[[ Data extract open ]]

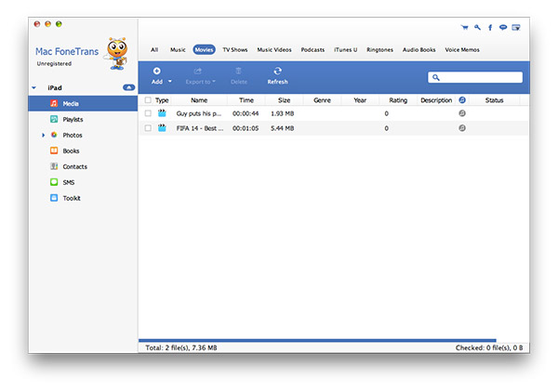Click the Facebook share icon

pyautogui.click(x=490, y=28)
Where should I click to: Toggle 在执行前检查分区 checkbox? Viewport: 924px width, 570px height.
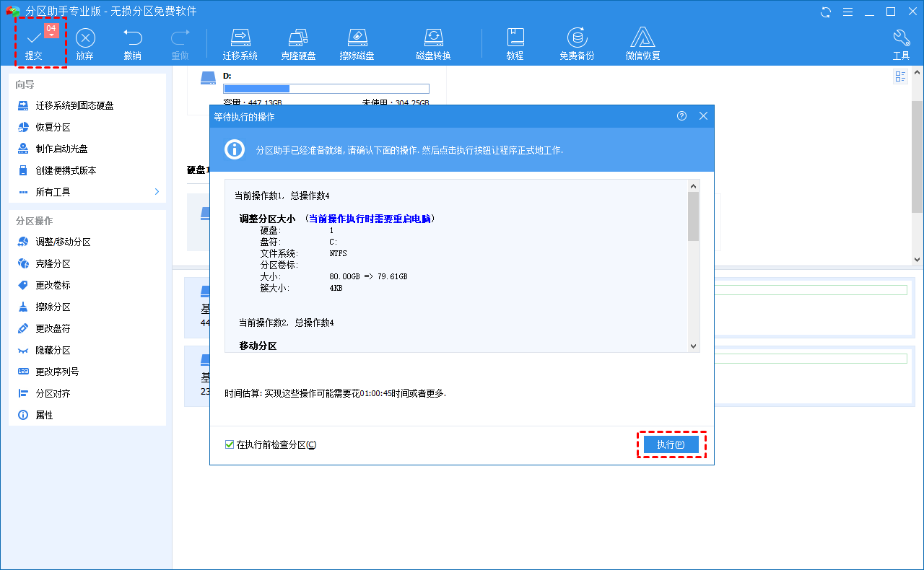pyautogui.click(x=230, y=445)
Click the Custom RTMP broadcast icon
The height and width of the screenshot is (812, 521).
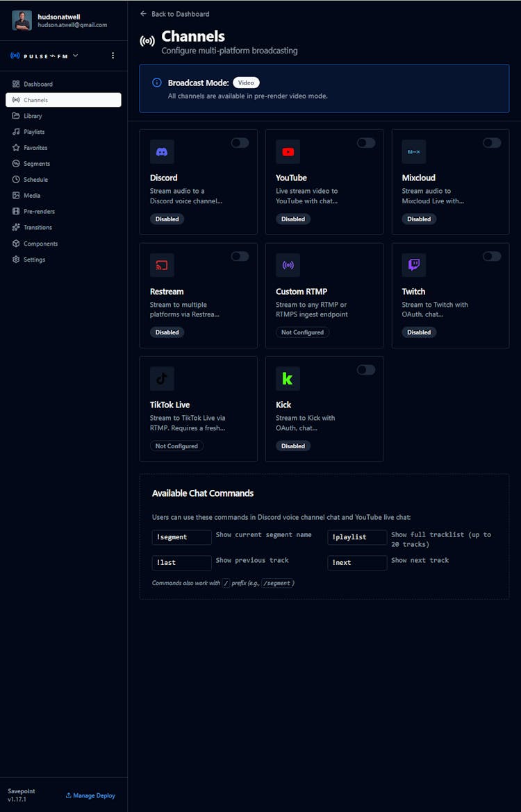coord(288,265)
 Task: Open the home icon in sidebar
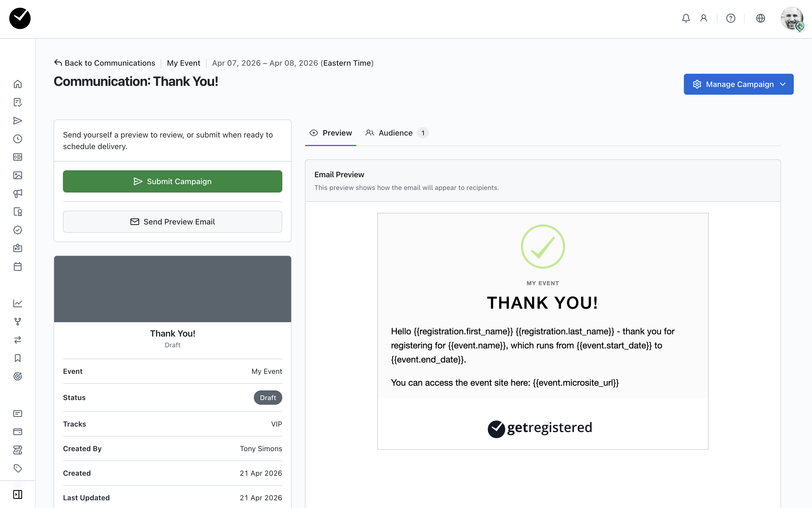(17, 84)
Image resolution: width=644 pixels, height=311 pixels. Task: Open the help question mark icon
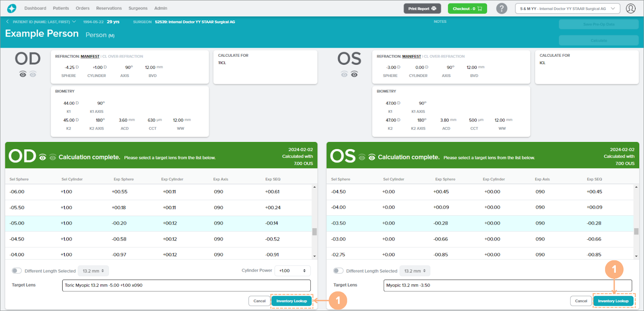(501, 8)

[[ Data extract closed ]]

Exercise instructions
Every line between the one containing "Task: Open the home icon in sidebar" and the last line of the data above, both included, should be copied exactly, but not the pictures.

Your response
 Task: Open the home icon in sidebar
(17, 84)
Image resolution: width=644 pixels, height=311 pixels. Task: Open the help question mark icon
(501, 8)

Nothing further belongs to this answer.